> **GOAL OF THE EXERCISE**
Copy out the listing below, substituting "side panel" for each "sidebar" and changing nothing else.

--------

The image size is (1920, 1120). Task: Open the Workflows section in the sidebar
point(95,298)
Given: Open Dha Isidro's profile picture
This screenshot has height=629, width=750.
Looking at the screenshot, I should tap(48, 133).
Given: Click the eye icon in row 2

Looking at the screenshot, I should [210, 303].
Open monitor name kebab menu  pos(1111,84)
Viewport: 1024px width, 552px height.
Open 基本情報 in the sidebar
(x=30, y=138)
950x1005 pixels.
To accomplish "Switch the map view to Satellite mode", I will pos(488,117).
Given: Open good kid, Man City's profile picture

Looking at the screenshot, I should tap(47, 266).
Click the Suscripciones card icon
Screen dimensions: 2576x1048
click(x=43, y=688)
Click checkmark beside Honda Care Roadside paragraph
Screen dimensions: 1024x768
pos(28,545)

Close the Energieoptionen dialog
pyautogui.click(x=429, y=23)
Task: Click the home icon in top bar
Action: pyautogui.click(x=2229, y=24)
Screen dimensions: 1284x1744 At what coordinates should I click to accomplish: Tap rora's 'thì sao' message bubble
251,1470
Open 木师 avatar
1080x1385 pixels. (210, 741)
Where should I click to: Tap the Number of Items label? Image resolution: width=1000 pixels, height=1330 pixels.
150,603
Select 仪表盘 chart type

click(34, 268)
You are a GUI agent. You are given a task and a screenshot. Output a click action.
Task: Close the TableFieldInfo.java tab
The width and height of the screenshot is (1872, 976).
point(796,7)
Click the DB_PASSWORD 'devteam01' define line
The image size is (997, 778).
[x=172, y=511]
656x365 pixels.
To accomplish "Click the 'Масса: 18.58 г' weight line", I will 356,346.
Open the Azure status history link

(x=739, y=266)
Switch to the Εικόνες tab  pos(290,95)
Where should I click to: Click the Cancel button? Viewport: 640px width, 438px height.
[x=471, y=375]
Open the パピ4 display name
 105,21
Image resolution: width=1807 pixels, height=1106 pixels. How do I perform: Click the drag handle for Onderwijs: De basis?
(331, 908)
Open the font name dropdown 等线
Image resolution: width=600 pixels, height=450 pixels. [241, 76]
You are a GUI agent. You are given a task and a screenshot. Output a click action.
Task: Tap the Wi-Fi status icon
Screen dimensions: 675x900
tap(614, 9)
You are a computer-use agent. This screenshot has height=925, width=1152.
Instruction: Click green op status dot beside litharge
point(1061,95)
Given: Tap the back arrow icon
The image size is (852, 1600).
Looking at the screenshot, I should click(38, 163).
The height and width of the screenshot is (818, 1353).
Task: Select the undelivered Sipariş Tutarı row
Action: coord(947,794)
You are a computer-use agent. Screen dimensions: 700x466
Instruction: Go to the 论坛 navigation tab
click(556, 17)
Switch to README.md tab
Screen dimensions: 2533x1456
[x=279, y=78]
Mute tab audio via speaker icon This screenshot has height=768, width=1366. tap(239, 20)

--------

> **RESULT OF THE EXERCISE**
The image size is (1920, 1120). Task: Open the Workflows section in the side panel
point(95,298)
Given: Open Dha Isidro's profile picture
This screenshot has height=629, width=750.
Looking at the screenshot, I should tap(48, 133).
Given: Click the eye icon in row 2

Looking at the screenshot, I should [210, 303].
Open monitor name kebab menu  pos(1111,84)
Viewport: 1024px width, 552px height.
Open 基本情報 in the side panel
(x=30, y=138)
950x1005 pixels.
To accomplish "Switch the map view to Satellite mode", I will pos(488,117).
Given: Open good kid, Man City's profile picture

Looking at the screenshot, I should tap(47, 266).
Click the Suscripciones card icon
Screen dimensions: 2576x1048
click(x=43, y=688)
Click checkmark beside Honda Care Roadside paragraph
Screen dimensions: 1024x768
pos(28,545)

Close the Energieoptionen dialog
pyautogui.click(x=429, y=23)
Task: Click the home icon in top bar
Action: pyautogui.click(x=2229, y=24)
Screen dimensions: 1284x1744 At what coordinates should I click to accomplish: Tap rora's 'thì sao' message bubble
251,1470
Open 木师 avatar
1080x1385 pixels. (210, 741)
Where should I click to: Tap the Number of Items label? Image resolution: width=1000 pixels, height=1330 pixels.
150,603
Select 仪表盘 chart type

click(34, 268)
You are a GUI agent. You are given a task and a screenshot. Output a click action.
Task: Close the TableFieldInfo.java tab
The width and height of the screenshot is (1872, 976).
point(796,7)
Click the DB_PASSWORD 'devteam01' define line
The image size is (997, 778).
[x=172, y=511]
656x365 pixels.
To accomplish "Click the 'Масса: 18.58 г' weight line", I will 356,346.
Open the Azure status history link

(x=739, y=266)
Switch to the Εικόνες tab  pos(290,95)
Where should I click to: Click the Cancel button? Viewport: 640px width, 438px height.
[x=471, y=375]
Open the パピ4 display name
 105,21
Image resolution: width=1807 pixels, height=1106 pixels. How do I perform: Click the drag handle for Onderwijs: De basis?
(331, 908)
Open the font name dropdown 等线
Image resolution: width=600 pixels, height=450 pixels. [241, 76]
You are a GUI agent. You are given a task and a screenshot. Output a click action.
Task: Tap the Wi-Fi status icon
Screen dimensions: 675x900
tap(614, 9)
You are a computer-use agent. This screenshot has height=925, width=1152.
Instruction: Click green op status dot beside litharge
point(1061,95)
Given: Tap the back arrow icon
The image size is (852, 1600).
Looking at the screenshot, I should click(38, 163).
The height and width of the screenshot is (818, 1353).
Task: Select the undelivered Sipariş Tutarı row
Action: coord(947,794)
You are a computer-use agent. Screen dimensions: 700x466
Instruction: Go to the 论坛 navigation tab
click(556, 17)
Switch to README.md tab
Screen dimensions: 2533x1456
[x=279, y=78]
Mute tab audio via speaker icon This screenshot has height=768, width=1366. tap(239, 20)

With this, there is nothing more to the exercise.